Как это сочетается со Стравинским? Спорно, на мой взгляд. Но есть над чем подумать. Зрелище в итоге занятное, местами уходящее в перебор деталей, местами – плакатно-ироническое, часто – умозрительное, как любой перформанс, но иногда – эмоциональное, как финал, когда сверху польется долгожданная вода.
«Свадебка» – одно из любимых детищ Багановой, эта музыка и эта история («новейший взгляд на архетип брака») ее не оставляет. Поэтому никаких, в отличие от «Весны», переделок фабулы. Татьяне важно рассказать историю принуждения с открытым финалом, не фольклорную, но общечеловеческую.

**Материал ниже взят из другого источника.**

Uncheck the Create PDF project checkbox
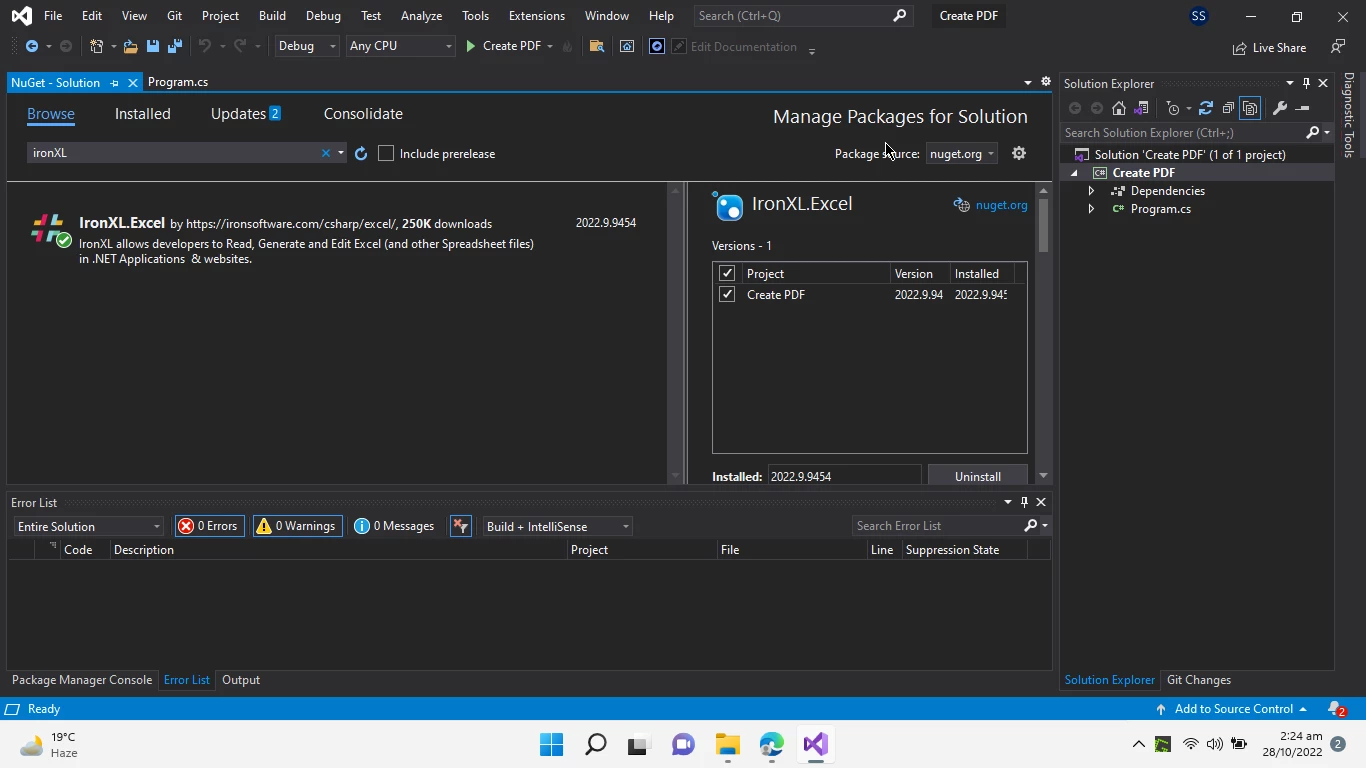Viewport: 1366px width, 768px height. tap(727, 295)
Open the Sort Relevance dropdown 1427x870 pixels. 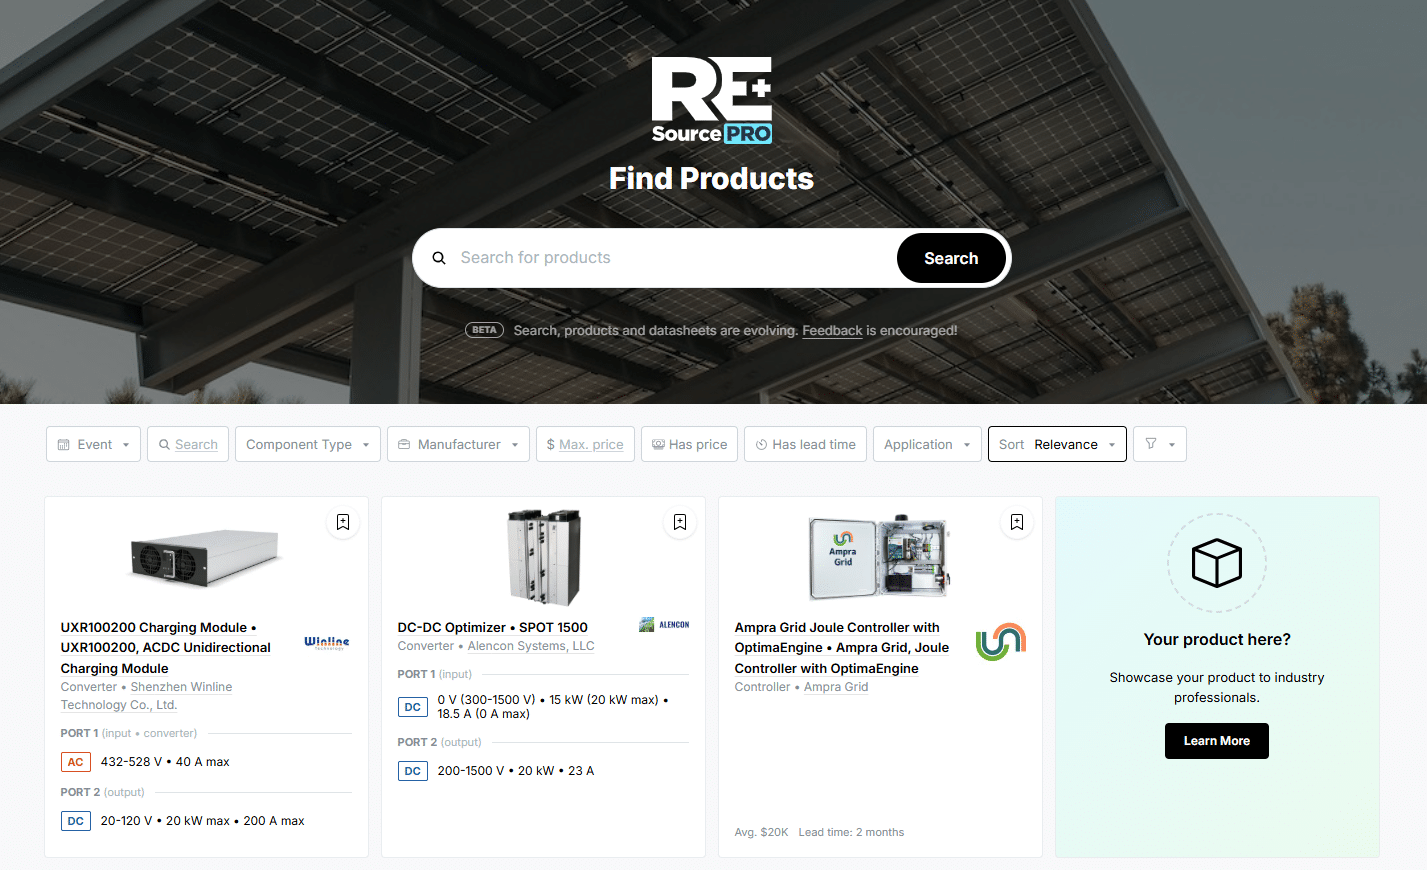coord(1057,444)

В спектакле нет славянских привязок и аллюзий ни в сценографии, ни в костюмах. Есть абстрактные декорации-ширмы, как лабиринт, условное и наглядное обрезание косы, фонарики на головах и маски на лицах (у всех, кроме невесты и – в конце концов – у жениха, обретающего, наконец, лицо под пение о грядущем счастье молодых). Невеста – условно обнаженная – со страдальчески «завернутыми» коленями балансирует на наклонной плоскости, страшась будущего и надеясь на него, родня ее и жениха с девой то соприкасается, то отстраняется, как масса, воздействующая на индивида.
«Свадебка» – состояние яви во сне и сна наяву, манипуляции чужим телом (а значит, и душой), намеки на хоровод и «декадентские» позы и ракурсы, не чуждые и рэпа, которые « хореографу навеяла, как ни странно, живопись Климта, одна из его картин, где Баганова увидела «ломкость пластики вертикали».

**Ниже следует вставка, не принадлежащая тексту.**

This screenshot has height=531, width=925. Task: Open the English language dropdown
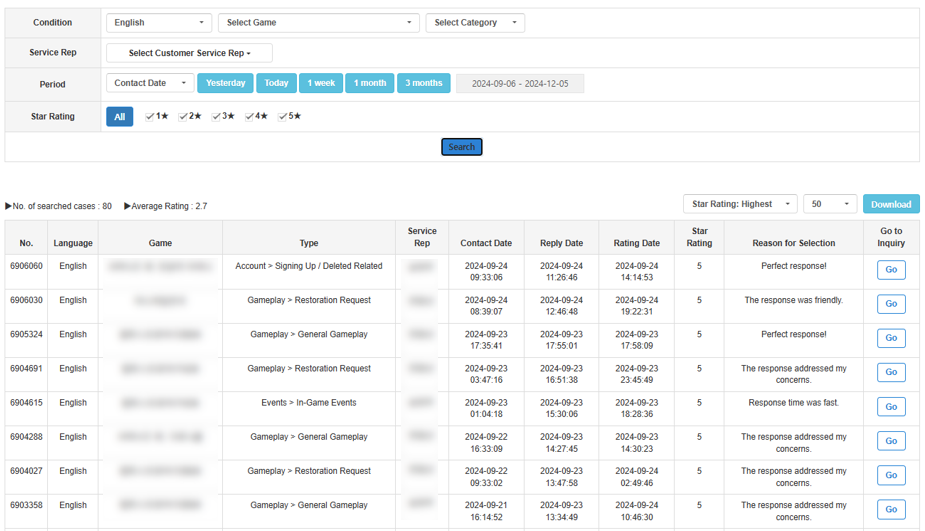point(159,23)
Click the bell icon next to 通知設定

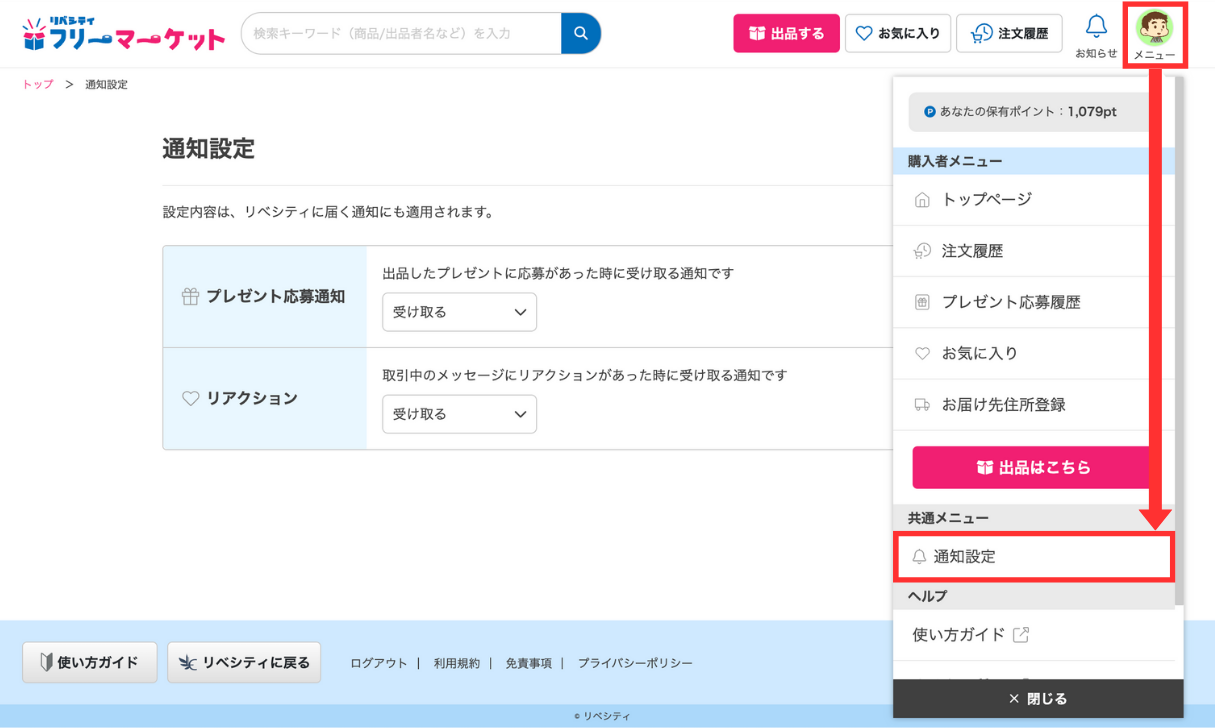coord(920,556)
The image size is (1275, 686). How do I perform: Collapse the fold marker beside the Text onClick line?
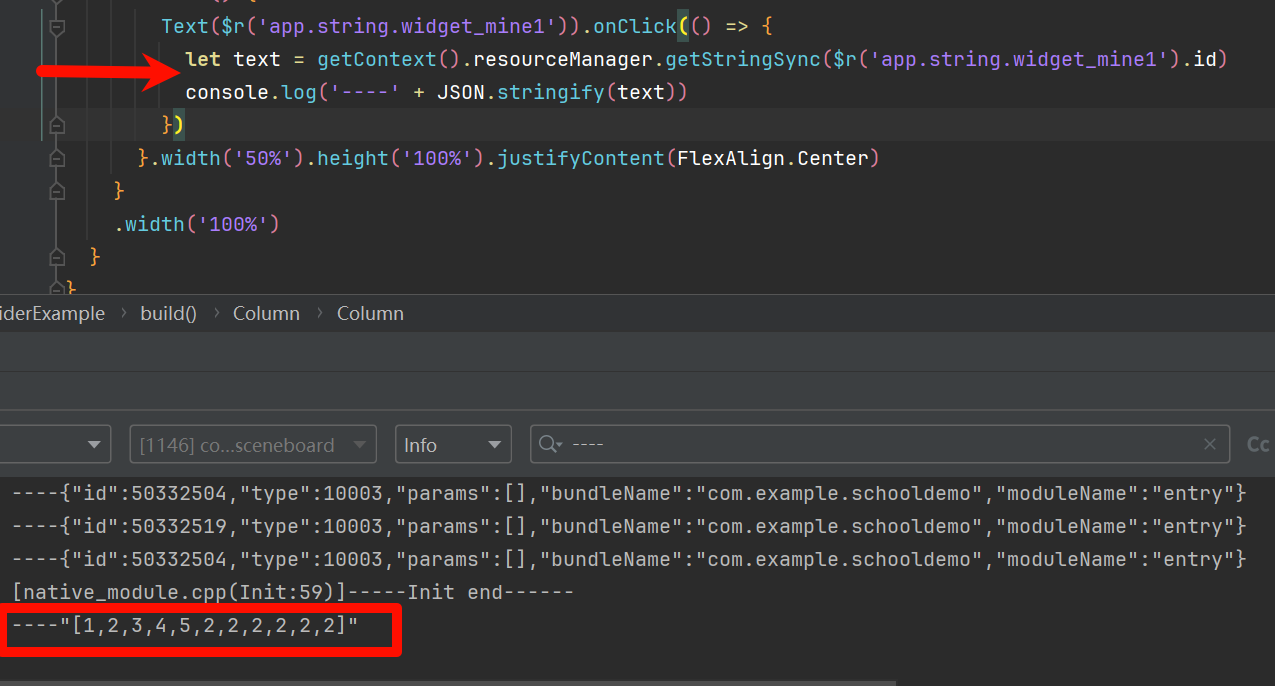pos(57,27)

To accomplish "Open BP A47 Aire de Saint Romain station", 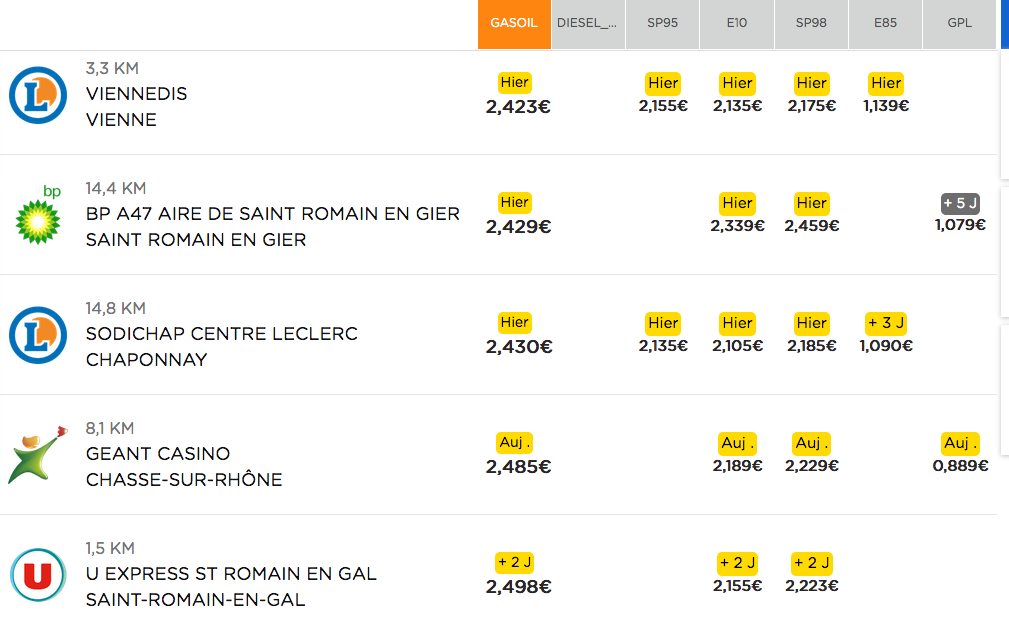I will click(273, 227).
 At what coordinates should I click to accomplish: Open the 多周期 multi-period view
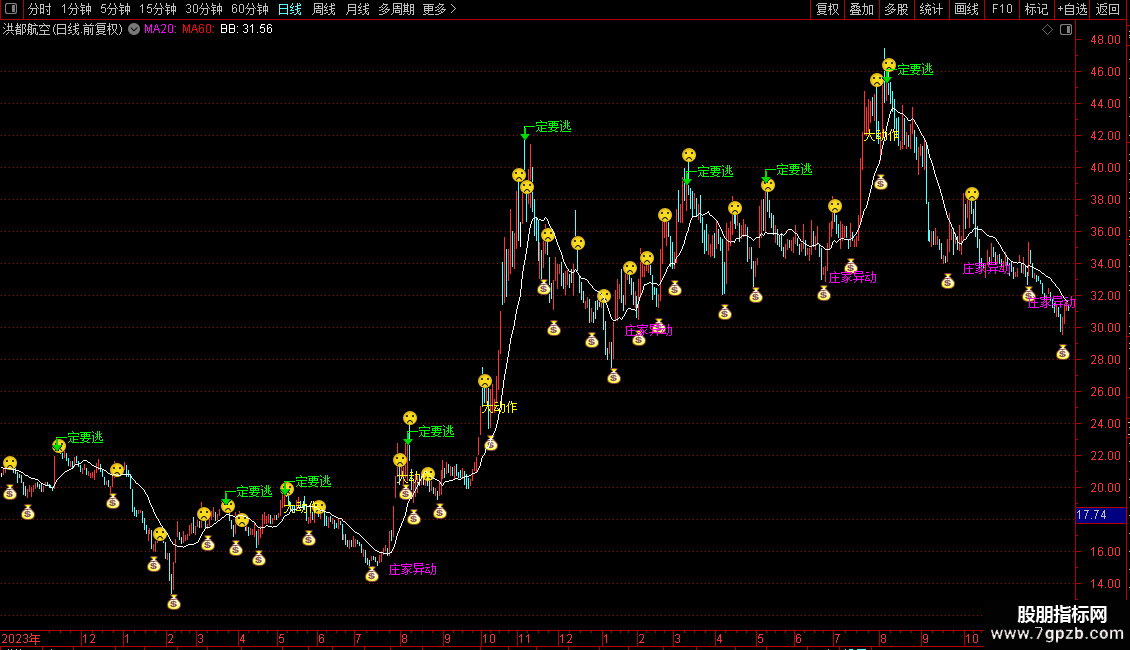(x=396, y=9)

Один из последних опусов «Провинциальных танцев» – «Приключение сапожника Петра». Тоже – в некотором роде – сон, только нарочито путаный. И назидательный раек про апостола Петра, спустившегося на землю в образе сапожника, а затем убившего Змея, чтобы освободить принцессу. А дальше – спуск героя в ад, показанный с большими подробностями. Мультфильм как образец картинки, собрание домашних заготовок артистов труппы как способ композиции, облик злой волшебной сказки по сценографии, звуковой дизайн как музыка, сюрреалистический абсурд по общему воздействию. Такая сказка сказок, с погружением и отстранением одновременно.

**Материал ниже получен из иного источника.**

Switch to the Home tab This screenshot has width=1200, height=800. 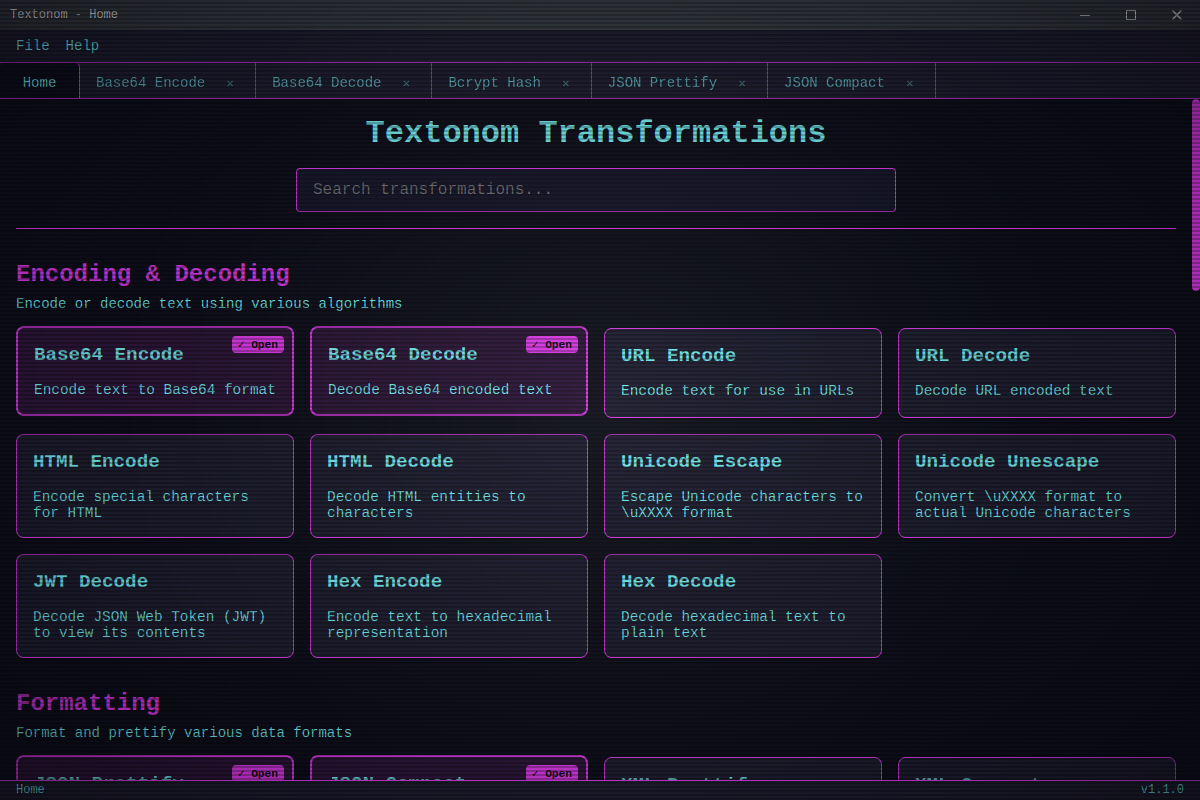pos(40,82)
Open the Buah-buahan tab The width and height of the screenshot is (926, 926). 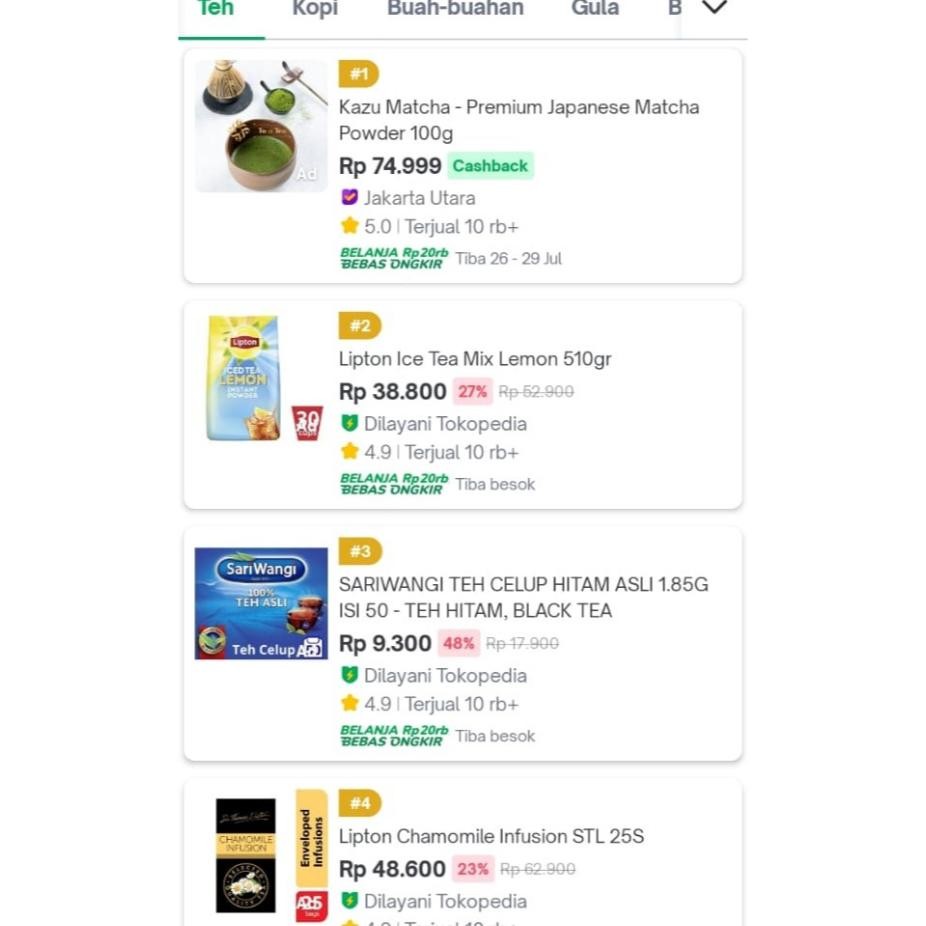click(x=455, y=9)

Нужно отдать должное художникам – Алисе Горшениной и Юрию Помелову, и автору светодизайна Максиму Сергачеву: они наворотили множество всякой бутафории. Кривые зеркала, прозрачные раковины, куда влезают, золотая фольга, яблоки во множестве – символ первородного греха. Конь в стробоскопе, куклы-марионетки, вращающиеся круги, тоже что-то символизирующие, рассуждения об игре, что не стоит свеч, крики «мафия». Устройство для трехголового змея, как костюм. Хитроумный ящик для грешников. И многое другое. В общем, процесс, как объясняет один из персонажей, куда важнее результата.
Баганова тут выступает сборщиком деталей сна в целое, хотя набор эпизодов не всегда плавно перетекает по линии действия, шершаво цепляясь друг за друга. Петр, разумеется, далек от канонического образа, особенно если поднять глаза от сцены наверх и увидеть, что вместо традиционного герба в «Новой опере» висит святой Георгий, вонзающий копье сами знаете в кого.
Любимая автором тема маски и лица, существующая и в «Свадебке», и в «Весне», получает новое развитие: герой мало что раздваивается, но в итоге сам не понимает, кто он, святой или грешник, сверхчеловек или смертный. А может, он и есть змей? Или тот дракон, который каждый из нас в себе носит, да победить не может, хоть иногда и пробует.